(Beginning of Input data)

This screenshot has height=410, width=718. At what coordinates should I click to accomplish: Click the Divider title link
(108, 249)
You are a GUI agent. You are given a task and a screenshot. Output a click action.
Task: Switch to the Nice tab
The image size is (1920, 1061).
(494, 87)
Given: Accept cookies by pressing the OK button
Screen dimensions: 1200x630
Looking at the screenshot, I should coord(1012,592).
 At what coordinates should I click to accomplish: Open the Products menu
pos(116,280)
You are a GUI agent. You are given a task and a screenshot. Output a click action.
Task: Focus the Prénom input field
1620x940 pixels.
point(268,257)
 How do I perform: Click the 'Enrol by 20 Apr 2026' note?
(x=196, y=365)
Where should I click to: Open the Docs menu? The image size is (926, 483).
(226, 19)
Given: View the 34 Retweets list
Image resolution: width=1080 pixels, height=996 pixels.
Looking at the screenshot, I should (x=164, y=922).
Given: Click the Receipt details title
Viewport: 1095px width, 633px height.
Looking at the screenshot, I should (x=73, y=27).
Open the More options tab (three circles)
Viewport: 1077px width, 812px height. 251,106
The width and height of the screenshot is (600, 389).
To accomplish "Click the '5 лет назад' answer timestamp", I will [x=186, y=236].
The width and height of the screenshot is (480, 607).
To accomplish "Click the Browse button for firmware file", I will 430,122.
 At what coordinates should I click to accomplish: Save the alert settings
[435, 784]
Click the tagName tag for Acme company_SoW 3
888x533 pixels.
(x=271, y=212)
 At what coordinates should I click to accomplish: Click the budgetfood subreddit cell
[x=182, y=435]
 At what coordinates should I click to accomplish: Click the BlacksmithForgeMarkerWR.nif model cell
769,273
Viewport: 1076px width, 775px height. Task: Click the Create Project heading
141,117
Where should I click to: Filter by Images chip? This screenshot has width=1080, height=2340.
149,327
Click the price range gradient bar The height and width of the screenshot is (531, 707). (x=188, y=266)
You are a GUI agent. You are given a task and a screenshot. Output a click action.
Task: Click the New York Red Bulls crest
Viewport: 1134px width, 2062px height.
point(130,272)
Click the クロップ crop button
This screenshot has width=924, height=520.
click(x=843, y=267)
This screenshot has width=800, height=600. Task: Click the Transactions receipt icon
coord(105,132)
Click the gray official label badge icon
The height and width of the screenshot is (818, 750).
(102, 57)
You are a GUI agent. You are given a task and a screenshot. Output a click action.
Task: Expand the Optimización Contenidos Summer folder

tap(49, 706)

(End of Input data)

• _Task item_
Word for word, return the lines from the one holding "Task: Click the New York Red Bulls crest" through the end of the entries above.

• _The completed task_
Task: Click the New York Red Bulls crest
Viewport: 1134px width, 2062px height.
point(130,272)
Click the クロップ crop button
This screenshot has width=924, height=520.
click(x=843, y=267)
This screenshot has width=800, height=600. Task: Click the Transactions receipt icon
coord(105,132)
Click the gray official label badge icon
The height and width of the screenshot is (818, 750).
(102, 57)
You are a GUI agent. You are given a task and a screenshot. Output a click action.
Task: Expand the Optimización Contenidos Summer folder

tap(49, 706)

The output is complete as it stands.